As I said earlier, I agree that the algorithm goes on forever.
At stage 1 it produces 0 and 1.
At stage 2 it produces 00, 01, 10, and 11.
At stage n it produces all the bitstrings of length n.
So if you claim a bitstring like 10101010101010… is produced by the algorithm, please tell me at what stage it’s produced.
Ok, 111… never gets counted. What about 0101010101…?
At what stage? How? Every string produced by the algorithm is a finite string. Their lengths are unbounded in the sense that there are arbitrarily large finite length strings. But there are no infinite length strings.
I’m in no hurry. After all we are discussing the infinite.
Last part, first part, second part? Not sure what you mean.
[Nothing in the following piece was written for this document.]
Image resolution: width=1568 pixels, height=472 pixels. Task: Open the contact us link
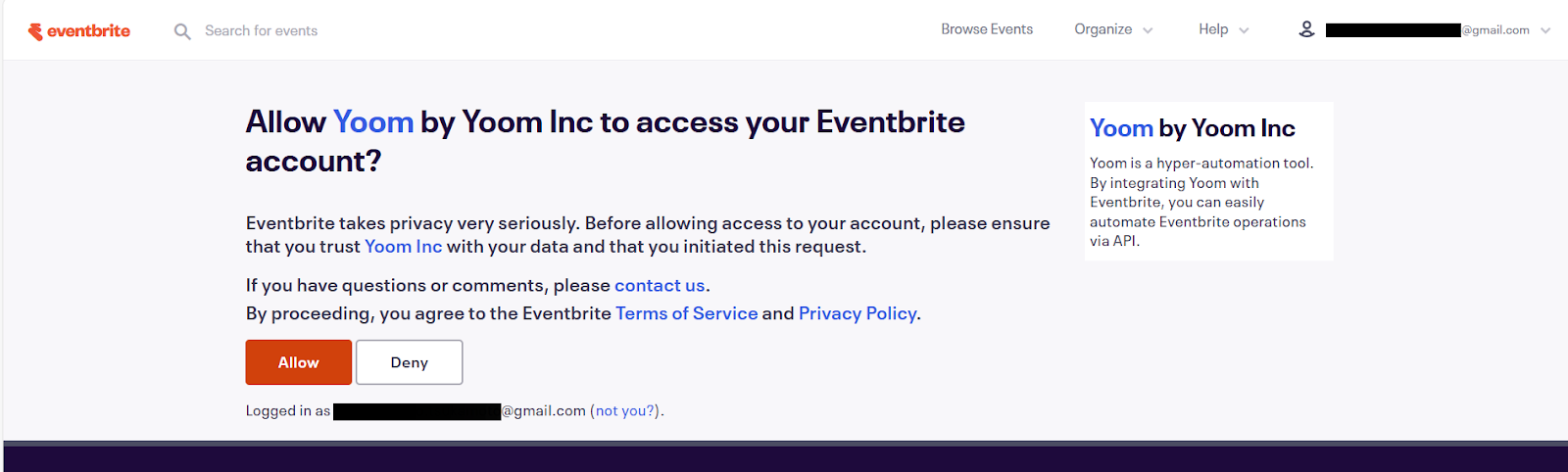(x=660, y=285)
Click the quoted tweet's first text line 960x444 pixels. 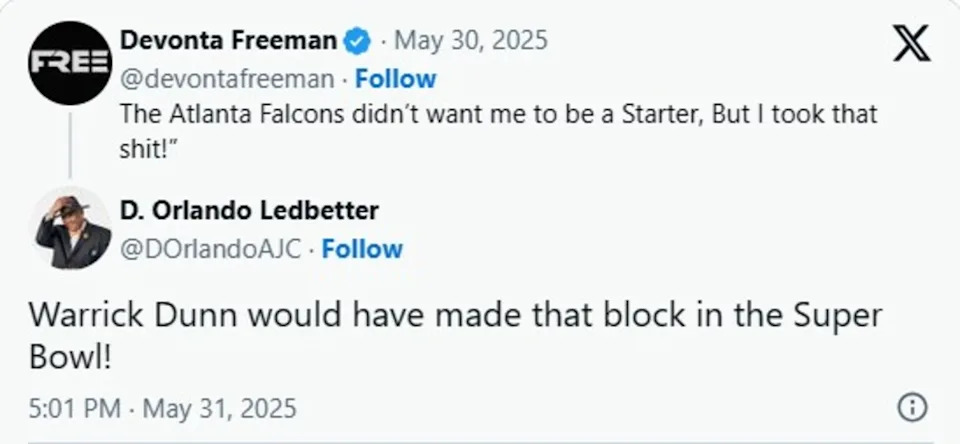tap(498, 113)
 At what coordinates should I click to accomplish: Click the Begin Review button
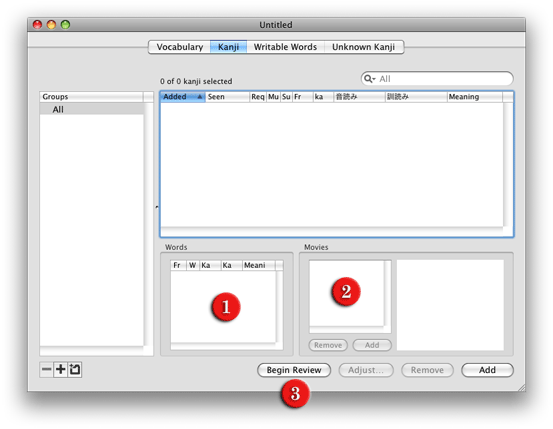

However I do realize I’ve been a little unclear about something. I don’t care about the digits to the left of the decimal point. That is, everything I can say about pi = 3.14159… is much easier to say about pi - 3 = .14159…
So when I think of a bitstring like 01010101010101… I am REALLY thinking about the number between 0 and 1 whose binary expansion is .0101010101…
So: All my bitstrings have an implied binary point in front of them. All the real numbers I care about are between 0 and 1. If we are using decimals then I’ll just talk about pi - 3 = .14159…
If you had a procedure to enumerate just the reals between 0 and 1, you could easily extend that to all the reals. Everything to the left of the decimal point is irrelevant.
Was that what you meant by first part and second part?
I’m willing to agree that any bitstring ending in an infinite sequence of 0’s can be truncated. So if 1 is on the list then 100000000… is on the list. It doesn’t affect my argument.
Also, any sequence ending in 1111… doesn’t affect the argument either, since any such number is rational. I’m more interested in irrationals that never have any pattern and that do not have trailing sequences of only 1’s or only 0’s.